__TEXT TO READ__:
- - -

# Mavic CXP22/Specialized or Mavic Aksiums - Help?



## Norb (Feb 13, 2009)

I just purchased a new Specialized Tarmac that came with a Mavic CXP22/Specialized Hub wheelset. I also have a brand new Mavic Aksium wheelset I was going to use to upgrade my old bike, which I now sold. So the question is, should I keep the stock wheelset and sell the Aksiums? Or keep the Aksiums and sell the CXP22/Specialized wheelset?

Thanks in advance.

Norb


----------



## ssauter (Aug 1, 2007)

I would say it depends on how well the specialized wheel set was built. It has the potential to be more durable than the aksium, but in my experience most stock wheels that aren't designed and biult by a seperate company (like your aksiums) tend to be built poorly and with low quality parts. These are the wheels I see break spokes most frequently. If you make sure the specialized wheels are well tensioned they should last a good long time, but the mavic wheels would probably be a good upgrade. 

Steve


----------



## darkest_fugue (Mar 14, 2009)

i have the wheels on your stock tarmac except mine are on an 09 roubaix elite, the wheels are bombproof the hubs roll well and give me no trouble whatsoever, the drawback is theyre heavy at over 2000 grams, however i'm leaving mine until something gives because theyre reliable and probably moreso than the askiums, the askiums are lighter though so if your light and dont have a history of breaking wheels you could swap them out with no worries


----------



## David Loving (Jun 13, 2008)

I don't see the Askiums as an upgrade.


----------



## Ventruck (Mar 9, 2009)

I've got a CXP22 mated to an HB-2200 front hub. I really can't find a reason to ever replace it - including the hub. The trouble and slight spending I'd have to do to reaplce just the hub doesn't even seem worthwhile when this thing works perfectly....although an Ultegra 6600 hub can be gotten for a decent price.

I never had Aksiums. Thought of getting the set but then became skeptical of the durability. Keep both if you want. Just make the most out of the CXP22's first.


----------



## dallas.rainrider (May 12, 2009)

I was told by 2 LBSs that the CXP 22 and Aksium rims are very comparable. I'm running an aksium on the rear, but am having disc front end built up. (going with XT hub, CXP 22 rim). I have had three sets of aksiums over the years and have never had any problems with durability. They are light, strong, and fast enough for my 200 lbs. The bladed spokes are a nice touch too. Because the rims are similar, it ultimately depends on the weight, and how you like/trust and hub.... I'd go with the aksiums.


----------



## Zen Cyclery (Mar 10, 2009)

David Loving said:


> I don't see the Askiums as an upgrade.



I agree.


----------



## darkest_fugue (Mar 14, 2009)

- - -

__DATASET CONTENT__:
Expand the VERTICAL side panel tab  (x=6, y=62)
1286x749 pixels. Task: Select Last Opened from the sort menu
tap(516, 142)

- - -

__PROBLEM STATEMENT__:
Using the wheelset thread, answer:
(a) On what bike does darkest_fugue have the same wheels as the stock Tarmac?
(b) Which front hub is Ventruck's CXP22 mated to?
(c) How many sets of Aksiums has dallas.rainrider had?

__THE REPLY__:
(a) An 09 Roubaix Elite.
(b) An HB-2200.
(c) Three sets.